Implant considerations always play a factor in deciding whether ICD therapy is appropriate for an adult with ACHD. However, there are many options available to overcome the common technical challenges of ACHD ICD therapy, such as poor venous access, high DFT’s, valve regurgitation, and cardiac malposition. The implant choices include joint cardiac interventional procedure (SVC stent placement), hybrid procedure (use epicardial pace sense leads and add transvenous and or subcutaneous coils), epicardial system (add a combination of pericardial, pleural, or subcutaneous coils), or a total subcutaneous system. My choice in this patient would be a conventional joint interventional procedure via placement of an SVC stent, transvenous ICD lead, and atrial leads. If atrial lead placement was difficult then the atrial epicardial lead could be used.

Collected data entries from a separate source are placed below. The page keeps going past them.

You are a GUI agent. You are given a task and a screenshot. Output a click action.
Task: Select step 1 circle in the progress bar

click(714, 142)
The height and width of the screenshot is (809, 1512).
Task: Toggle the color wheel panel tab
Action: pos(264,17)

Having atrial pacing and atrial antitachycardia pacing provides a distinct advantage over a total subcutaneous device.
Recommendation: Proceed with ICD implantation in conjunction with cardiac interventional team SVC stent placement, a new transvenous ICD lead, and either a new transvenous atrial lead or reuse of the chronic epicardial atrial lead. I would do atrial and ventricular programmed stimulation at the time of implant to customize antitachycardia pacing.
Take-Home Points (Editors)
- 1.
ACHD patients with systemic ventricular failure and a narrow QRS are not suitable candidates for biventricular pacing.
- 2.
If biventricular pacing leads to poor response or clinical worsening, it is better to turn off pacing (if possible) and leave the patient with their native QRS complex.
- 3.
Patients with severe forms of CHD and severe systemic ventricular failure need to be considered for ICD implantation.